--- START ---
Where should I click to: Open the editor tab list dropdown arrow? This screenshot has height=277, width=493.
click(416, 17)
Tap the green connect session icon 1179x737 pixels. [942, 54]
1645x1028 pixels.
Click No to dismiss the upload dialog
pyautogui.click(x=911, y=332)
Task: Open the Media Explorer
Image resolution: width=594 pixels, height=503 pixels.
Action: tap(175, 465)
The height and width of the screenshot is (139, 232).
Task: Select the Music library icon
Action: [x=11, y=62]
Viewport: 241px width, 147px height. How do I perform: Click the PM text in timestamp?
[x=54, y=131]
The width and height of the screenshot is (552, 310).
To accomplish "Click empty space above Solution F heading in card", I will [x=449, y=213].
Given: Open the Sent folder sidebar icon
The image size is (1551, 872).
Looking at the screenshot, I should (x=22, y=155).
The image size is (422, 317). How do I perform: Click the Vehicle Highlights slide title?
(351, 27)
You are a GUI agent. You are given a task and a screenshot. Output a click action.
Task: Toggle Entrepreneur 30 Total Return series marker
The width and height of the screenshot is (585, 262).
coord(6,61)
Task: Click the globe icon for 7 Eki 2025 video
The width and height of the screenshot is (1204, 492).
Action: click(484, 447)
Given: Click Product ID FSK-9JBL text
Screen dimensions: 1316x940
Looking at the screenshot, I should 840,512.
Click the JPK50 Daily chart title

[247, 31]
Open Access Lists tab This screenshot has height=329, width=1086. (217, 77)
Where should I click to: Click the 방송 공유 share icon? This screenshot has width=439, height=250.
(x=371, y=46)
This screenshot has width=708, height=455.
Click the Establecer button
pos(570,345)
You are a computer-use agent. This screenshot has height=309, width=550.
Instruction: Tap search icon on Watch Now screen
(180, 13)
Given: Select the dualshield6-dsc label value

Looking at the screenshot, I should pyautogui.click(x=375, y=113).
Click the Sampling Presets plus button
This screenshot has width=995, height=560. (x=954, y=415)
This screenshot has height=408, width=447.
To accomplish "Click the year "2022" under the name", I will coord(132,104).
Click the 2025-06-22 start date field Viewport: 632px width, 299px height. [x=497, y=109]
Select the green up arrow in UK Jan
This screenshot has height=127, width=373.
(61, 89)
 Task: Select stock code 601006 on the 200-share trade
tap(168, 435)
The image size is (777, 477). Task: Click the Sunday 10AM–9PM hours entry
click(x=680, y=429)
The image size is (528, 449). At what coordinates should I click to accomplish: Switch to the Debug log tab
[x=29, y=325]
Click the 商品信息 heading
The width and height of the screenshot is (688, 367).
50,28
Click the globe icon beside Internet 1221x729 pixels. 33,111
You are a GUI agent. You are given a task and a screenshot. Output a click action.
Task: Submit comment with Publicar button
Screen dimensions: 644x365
--- END ---
**PROBLEM DETAILS**. Only the line containing "Open Access Lists" and the lines after it, through the end of the data, should be copied, exactly as they are.

**EXERCISE OUTPUT**.
Open Access Lists tab This screenshot has height=329, width=1086. (217, 77)
Where should I click to: Click the 방송 공유 share icon? This screenshot has width=439, height=250.
(x=371, y=46)
This screenshot has width=708, height=455.
Click the Establecer button
pos(570,345)
You are a computer-use agent. This screenshot has height=309, width=550.
Instruction: Tap search icon on Watch Now screen
(180, 13)
Given: Select the dualshield6-dsc label value

Looking at the screenshot, I should pyautogui.click(x=375, y=113).
Click the Sampling Presets plus button
This screenshot has width=995, height=560. (x=954, y=415)
This screenshot has height=408, width=447.
To accomplish "Click the year "2022" under the name", I will coord(132,104).
Click the 2025-06-22 start date field Viewport: 632px width, 299px height. [x=497, y=109]
Select the green up arrow in UK Jan
This screenshot has height=127, width=373.
(61, 89)
 Task: Select stock code 601006 on the 200-share trade
tap(168, 435)
The image size is (777, 477). Task: Click the Sunday 10AM–9PM hours entry
click(x=680, y=429)
The image size is (528, 449). At what coordinates should I click to accomplish: Switch to the Debug log tab
[x=29, y=325]
Click the 商品信息 heading
The width and height of the screenshot is (688, 367).
50,28
Click the globe icon beside Internet 1221x729 pixels. 33,111
You are a GUI agent. You are given a task and a screenshot. Output a click action.
Task: Submit comment with Publicar button
Screen dimensions: 644x365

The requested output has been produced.